Das OLG bestätigte zwar, dass Rechtsanwälte ihre Mandanten vor Abschluss eines Abfindungsvergleichs über dessen Bedeutung und Inhalt umfassend belehren müssen. Doch das war hier nach Ansicht der Richter geschehen: Es bestand hier nämlich durchaus die reale Gefahr, dass die Haftpflichtversicherung des in Anspruch genommenen Arztes wegen dessen vorsätzlicher Herbeiführung des Versicherungsfalls vollständig die Regulierung hätte ablehnen können. Dieser Umstand sprach dafür, der Mandantin zum Abschluss des Vergleichs zu raten. Sonst hätte diese vielleicht gar nichts erhalten. Deshalb hatte die Rechtsanwältin keine Pflichtverletzung begangen und ihre Mandantin über die Tragweite des Abfindungsvergleichs hinreichend aufgeklärt.

Hinweis: Betroffene sollten grundsätzlich dem Rat des Anwalts ihres Vertrauens folgen. Daneben schadet es natürlich nicht, sich auch selbst Gedanken zu machen. Und zeitlich unter Druck sollten sich Mandanten niemals setzen lassen.

Quelle: OLG Frankfurt a.M., Urt. v. 03.12.2019 – 8 U 129/18

Thema: Sonstiges

Fiktive Mängelbeseitigungskosten: Wer den Schaden tatsächlich beseitigt, den schließt die neuere Rechtsprechung des BGH aus

Bestimmte Konstellationen berücksichtigt manchmal selbst der Bundesgerichtshof (BGH) in seinen Entscheidungen nicht gänzlich. Gut, dass die umsetzenden Gerichte – wie hier das Landgericht Nürnberg-Fürth (LG) – ein wachsames Auge auf die lebensnahe Anwendung der Regelungen haben. Im folgenden Fall durfte sich ein Verbraucher darauf verlassen, der die zur Mängelbeseitigung notwendigen Kosten einklagte.
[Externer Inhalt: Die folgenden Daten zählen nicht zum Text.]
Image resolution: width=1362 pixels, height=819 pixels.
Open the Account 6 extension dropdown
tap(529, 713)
Der Mann kaufte Ende 2013 Parkettdielen und den dazugehörigen Kleber. Im Sommer 2016 löste sich das Parkett dann an mehreren Stellen, weil der Klebstoff nicht die notwendige Festigkeit hatte, um die Parkettdielen dauerhaft mit dem Unterboden zu verbinden. Der Mann forderte deshalb von der Verkäuferin die zur Mangelbeseitigung erforderlichen Kosten. Diese bestünden insbesondere aus dem Neuverlegen des Parkettbodens, dem Aus- und Einräumen der Möbel und Kosten für die Elektro- und Sanitärarbeiten sowie für Maurer- und Malerarbeiten.
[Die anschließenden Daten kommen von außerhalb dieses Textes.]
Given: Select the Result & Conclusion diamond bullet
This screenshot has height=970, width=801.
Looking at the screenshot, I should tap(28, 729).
Die Kosten klagte er erfolgreich ein. Denn auch nach Auffassung des LG hatte er einen Anspruch auf Schadensersatz. Insbesondere durch die Mangelhaftigkeit des Klebers und eine erfolglose Nachfristsetzung waren die Voraussetzungen des Schadensersatzanspruchs gegeben. Der Käufer kann den Ersatz der für die Beseitigung des Mangels erforderlichen Kosten verlangen, vor Durchführung der Maßnahme als Nettobetrag ohne Umsatzsteuer.
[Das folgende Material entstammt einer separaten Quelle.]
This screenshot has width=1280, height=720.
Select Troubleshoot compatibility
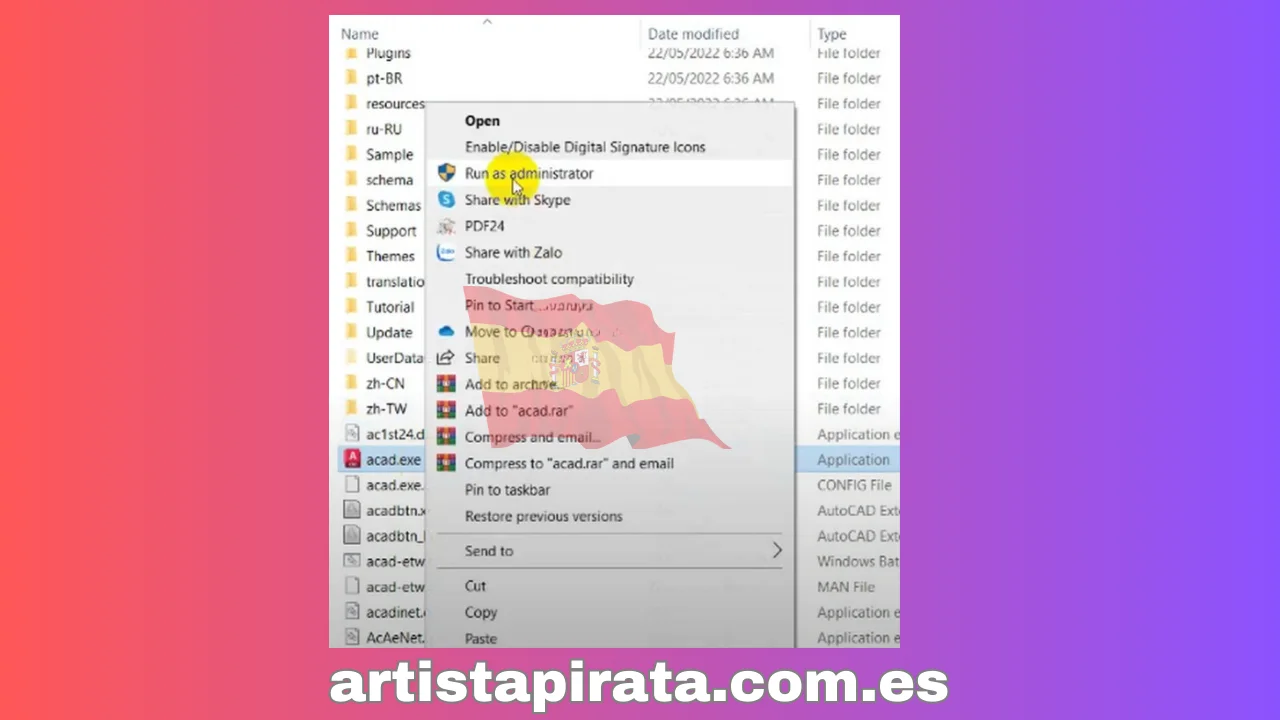click(549, 279)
Die neuere Rechtsprechung des BGH, nach der eine solche fiktive Schadensberechnung für die Mangelbeseitigung im Werkvertragsrecht nicht mehr zulässig sei, steht der Schadensberechnung anhand der voraussichtlichen Mangelbeseitigungskosten dabei nicht entgegen. Der BGH begründete die Abkehr von seiner bisherigen Rechtsprechung damit, dass eine abstrakte Schadensberechnung das Leistungsdefizit im Werkvertragsrecht nicht zutreffend abbildet und häufig zu einer Überkompensation führt. Er ging jedoch dabei auch davon aus, dass der Kläger die Mängel gar nicht beseitigen lässt und insbesondere das Werk – also die mangelhafte Ware – selbst behält. Beides ist im vorliegenden Fall nicht gegeben. Die vom BGH beschriebene Überkompensation tritt hier also nicht ein.

Hinweis: Der Käufer konnte hier also Schadensersatz in Höhe der voraussichtlichen Mangelbeseitigungskosten verlangen, weil er nachweislich das Parkett neu verlegen wollte.